- _文档节选_:

事实上，除了最基本的完全匹配搜索以外，其它都需要在搜索前进行分析。

如不加分析步骤，则搜索JAVA，是没有结果的，因为在索引过程中已经将词汇均转化为小写，而此处搜索时则要求关键字完全匹配。

使用了QueryParser类以后，则根据Analyzer的具体实现类，对搜索词汇进行分析，如大小写转换，java and ant等的搜索词解释等。

分析过程有2个基本步骤：

1、生成QueryParser对象

2、调用QueryParser.parse()生成Query()对象。

具体代码，将下述代码：

[java]view plaincopy 
   
 // 2、根据关键词进行搜索  
 TopDocs docs = searcher.search(  
         new TermQuery(new Term("contents", term)), 20);  

用以下代替：

[java]view plaincopy 
   
 // 2、根据关键词进行搜索  
 /*TopDocs docs = searcher.search( 
         new TermQuery(new Term("contents", term)), 10);*/  
 QueryParser parser = new QueryParser(Version.LUCENE_48, "contents", new SimpleAnalyzer(Version.LUCENE_48));  
 Query query = null;  
 try {  
     query = parser.parse(term);  
 } catch (ParseException e) {  
     e.printStackTrace();  
 }  
 TopDocs docs = searcher.search(query, 30);

- _提供信息_:
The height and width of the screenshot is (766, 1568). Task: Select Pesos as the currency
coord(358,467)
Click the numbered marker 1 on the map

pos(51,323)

- _练习_: 把文档节选中以“如不加分析步骤，则搜索JAV”开头、以“2、调用QueryParser.parse()生成Query()对象。”结尾的部分一字不差地重新录入。 列表是与文档节选互不相关的独立材料。

- _参考答案_:
如不加分析步骤，则搜索JAVA，是没有结果的，因为在索引过程中已经将词汇均转化为小写，而此处搜索时则要求关键字完全匹配。

使用了QueryParser类以后，则根据Analyzer的具体实现类，对搜索词汇进行分析，如大小写转换，java and ant等的搜索词解释等。

分析过程有2个基本步骤：

1、生成QueryParser对象

2、调用QueryParser.parse()生成Query()对象。